_Assignment_:
Please repeat the listing below exactly, but do not include its pictures.

_Excerpted records_:
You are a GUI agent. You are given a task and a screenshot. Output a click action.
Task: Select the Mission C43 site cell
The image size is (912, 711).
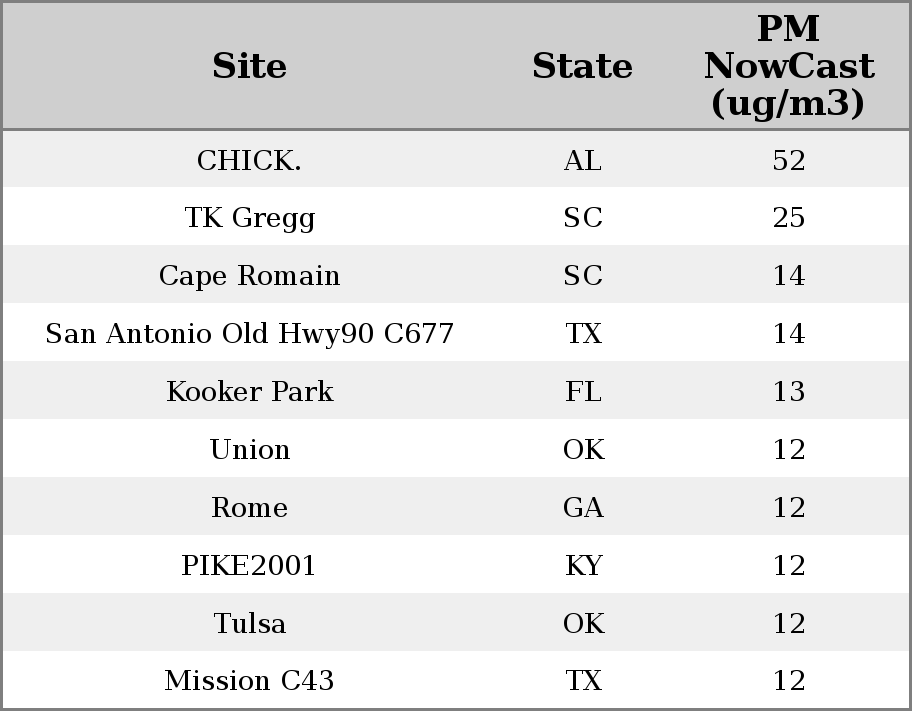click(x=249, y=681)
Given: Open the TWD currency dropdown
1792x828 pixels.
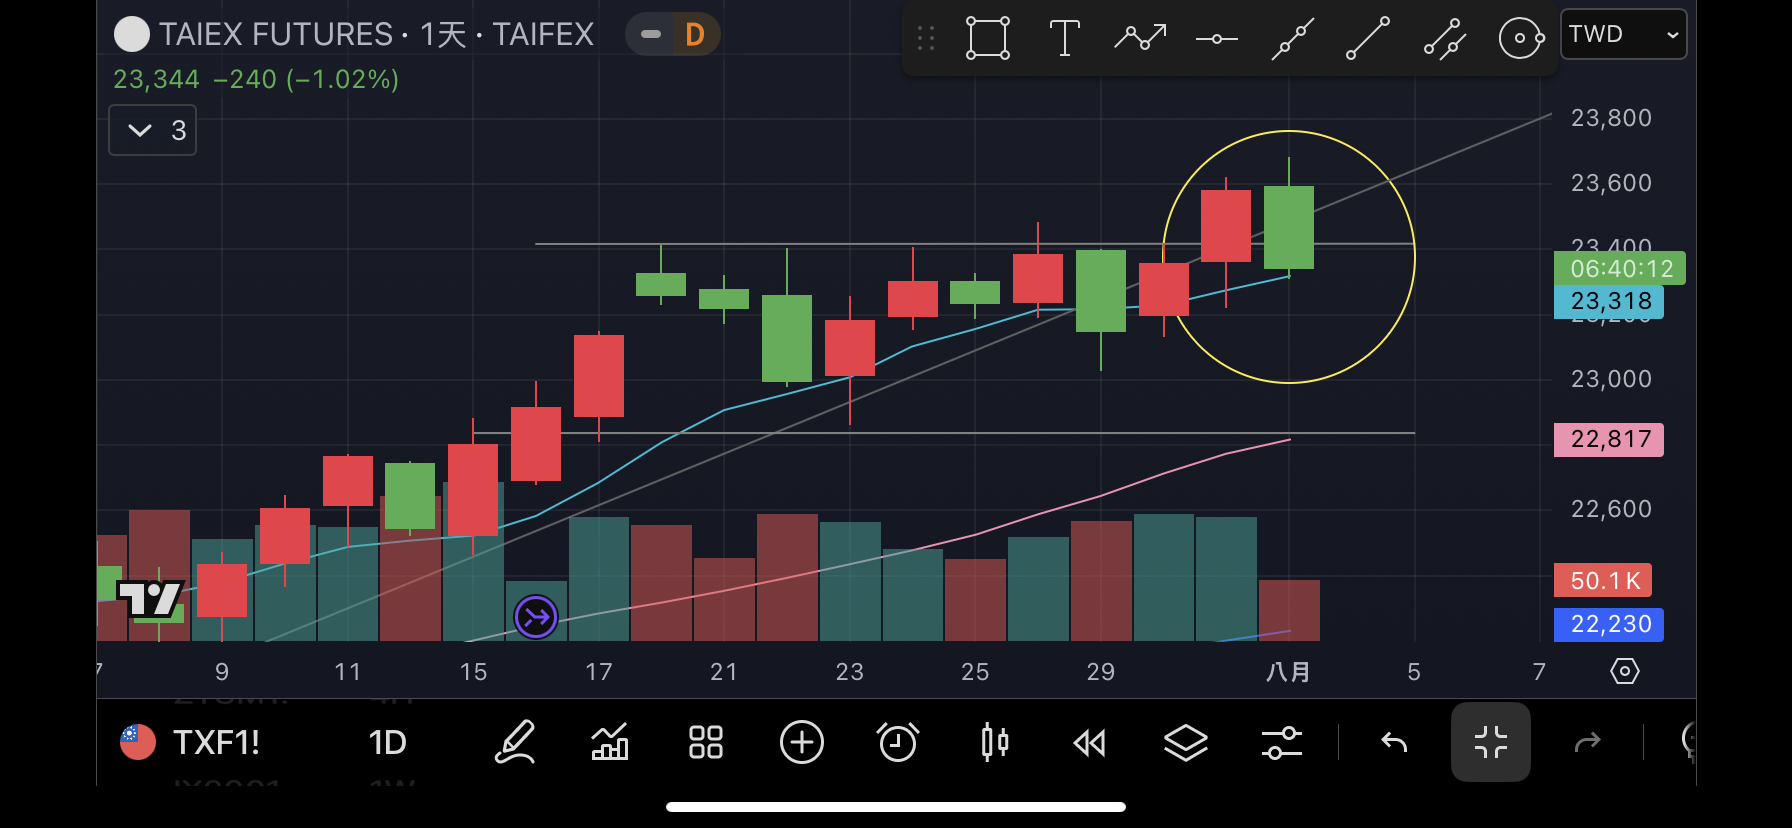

_Task response_:
You are a GUI agent. You are given a task and a screenshot. Output a click action.
Task: Select the Mission C43 site cell
The image size is (912, 711).
click(x=249, y=681)
Given: Open the TWD currency dropdown
1792x828 pixels.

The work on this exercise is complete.